Hello.
So I'm here to tell you that what you
have believed about your own potential
has changed what you have learned,
and continues to do that,
continues to change your learning,
and your experiences.
So, how many people here --
let's get a show of hands --
have ever been given the idea
that they're not a math person,
or that they can't go onto
the next level of math,
they haven't got the brains for it?
Let's see a show of hands.
So, quite a few of us.
And I'm here to tell you
that idea is completely wrong,
it is disproven by the brain science.
But it is fueled by a single myth
that's out there in our society
that's very strong and very dangerous.
And the myth is that there's
such a thing as a math brain,
that you're born with one, or you're not.
We don't believe this
about other subjects.
We don't think we're born
with a history brain, or a physics brain.
We think you have to learn those.
But with math, people,
students believe it,
teachers believe it, parents believe it.
And until we change that single myth
we will continue to have widespread
underachievement in this country.
Carol Dweck's research
on mindset has shown us
that if you believe
in your unlimited potential
you will achieve at higher levels
in maths, and in life.
And an incredible study on mistakes
show this very strongly.
So Jason Moser and his colleagues
actually found from MRI scans
that your brain grows
when you make a mistake in maths.
Fantastic.
When you make a mistake,
synapses fire in the brain.
And in fact in their MRI scans
they found that when people
made a mistake synapses fired.
When they got work correct
less synapses fired.
So making mistakes is really good.
And we want students to know this.
But they found something else
that was pretty incredible.
This image shows you
the voltage maps of people's brains.
And what you can see here
is that people with a growth mindset,
who believe that they had
unlimited potential,
they could learn anything,
when they made a stake,
their brains grew more
than the people who didn't believe
that they could learn anything.
So this shows us something that brain
scientists have known for a long time:
That our cognition, and what we learn
is linked to our beliefs,
and to our feelings.
And this is important for all of us
not just kids in math classrooms.
If you go into a difficult situation,
or a challenging situation,
and you think to yourself:
"I can do this. I'm going do it."
and you mess up or fail,
your brain will grow more,
and react differently
than if you go
into that situation thinking:
"I don't think I can do this."
So it's really important that we change
the messages kids get in classrooms.
We know that anybody can grow their brain,
and brains are so plastic,
to learn any level of maths.
We have to get this out to kids.
They have to know that mistakes
are really good.
But maths classrooms
have to change in a lot of ways.
It's not just about
changing messages for kids.
We have to fundamentally change
what happens in classrooms.
And we want kids to have a growth mindset,
to believe that they can grow,
and learn anything.
But it's very difficult
to have a growth mindset in maths.
If you're constantly given short, closed
questions that you get right or wrong,
those questions themselves
transmit fixed messages about math,
that you can do it or you can't.
So we have to open up maths questions
so that there's
space inside them for learning.
I want to give you an example.
We're actually going to ask you
to think about some maths with me.
So this is a fairly typical problem,
it's given out in schools.
I want you to think about it differently.
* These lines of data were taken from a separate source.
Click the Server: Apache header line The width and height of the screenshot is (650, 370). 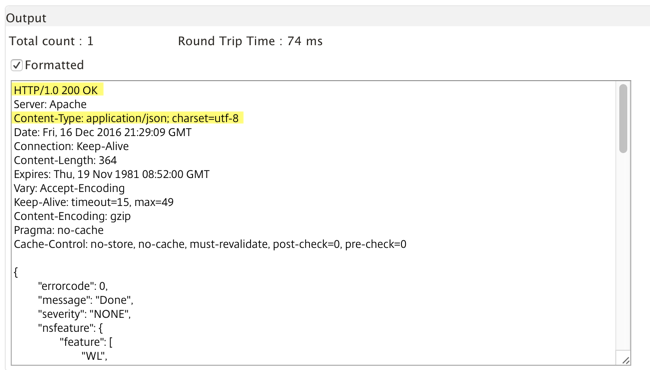[x=50, y=104]
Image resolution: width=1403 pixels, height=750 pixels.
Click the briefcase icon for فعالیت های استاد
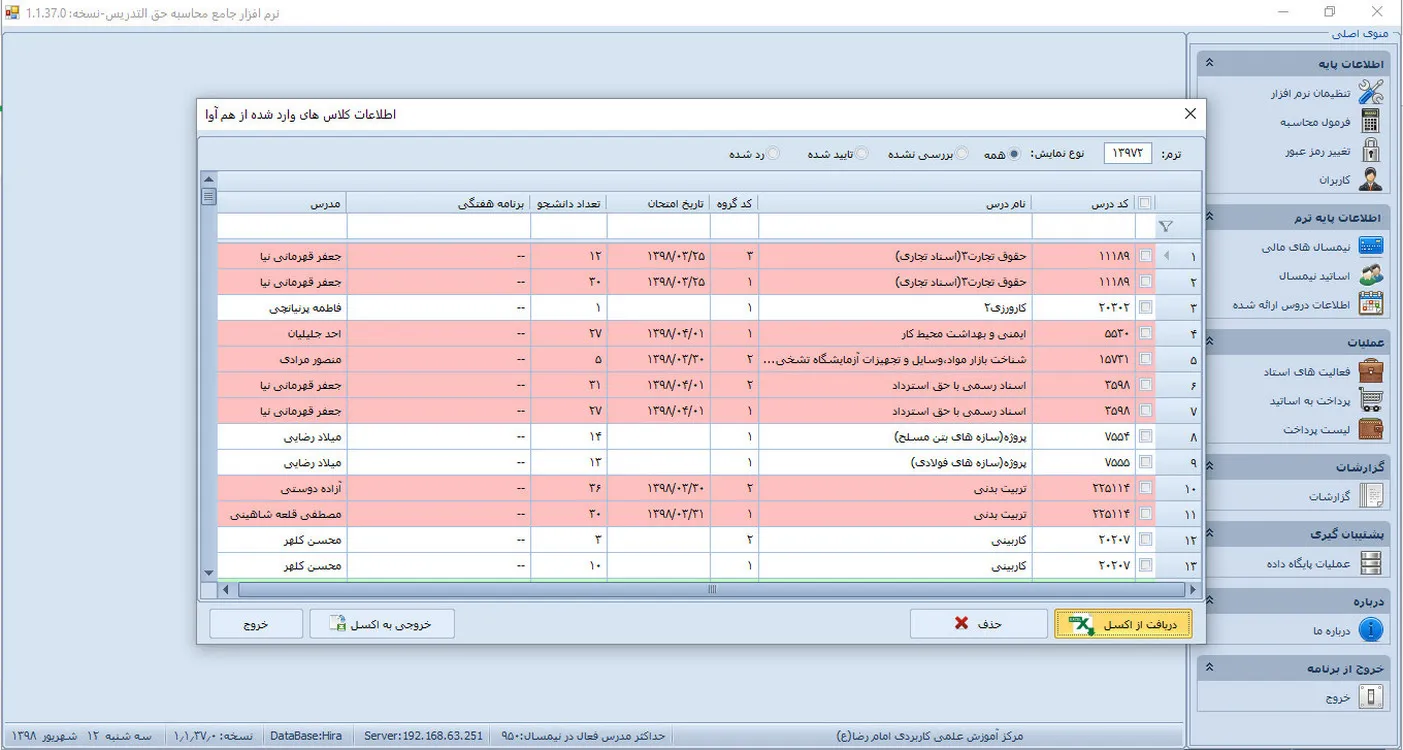click(1370, 372)
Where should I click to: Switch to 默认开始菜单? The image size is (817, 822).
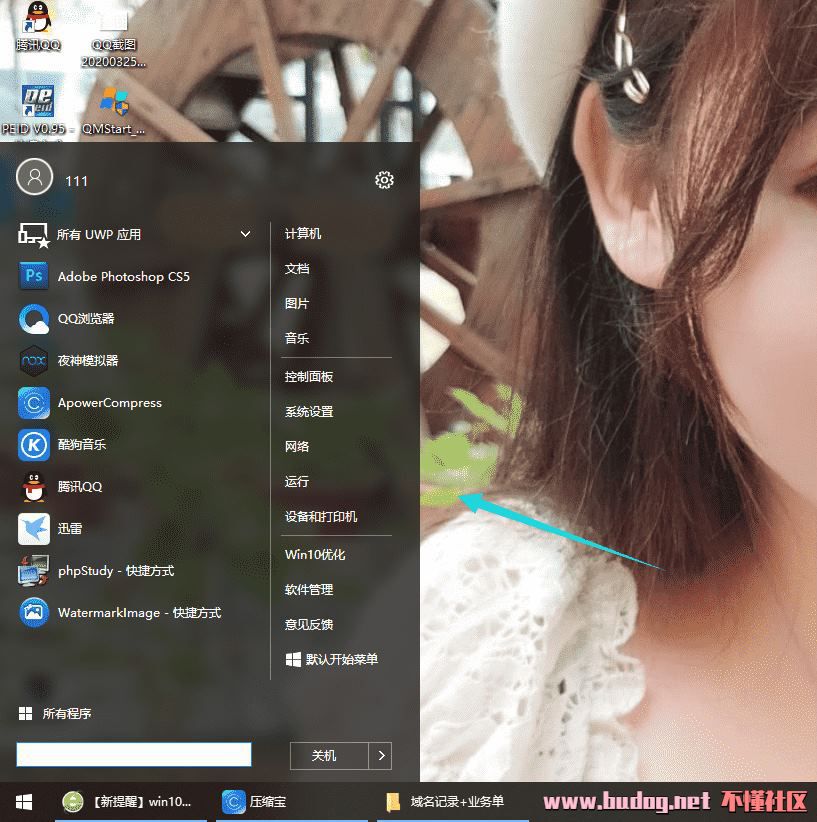(x=332, y=660)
So we have three cases of squares.
In case 2 there's more squares
than in case 1,
and in case 3 there's even more.
Often this is given out with the question:
"How many squares would there be
in case 100, or case n?"
I want you to think
of a different question.
I want you to think without any numbers
at all, or without any algebra.
I want you to think entirely visually,
and I want you to think about
where do you see the extra squares?
If there are more squares
in case 2 than case 1, where are they?
So if we were in a classroom, I'd give you
a long time to think about this.
In the interest of time,
I'm going to show you some different ways
people think about this, and I've given
this problem to many different people,
and I think it was my undergrads
at Stanford who said to me --
or one of them said to me:
"Oh, I see it like raindrops.
Where raindrops come down on the top.
So it's like an outer layer,
that grows new each time."
It was also my undergrads who said:
"Oh no, I see it more
like a bowling alley.
You get an extra row,
like a row of skittles
that comes in at the bottom."
A very different way of seeing the growth.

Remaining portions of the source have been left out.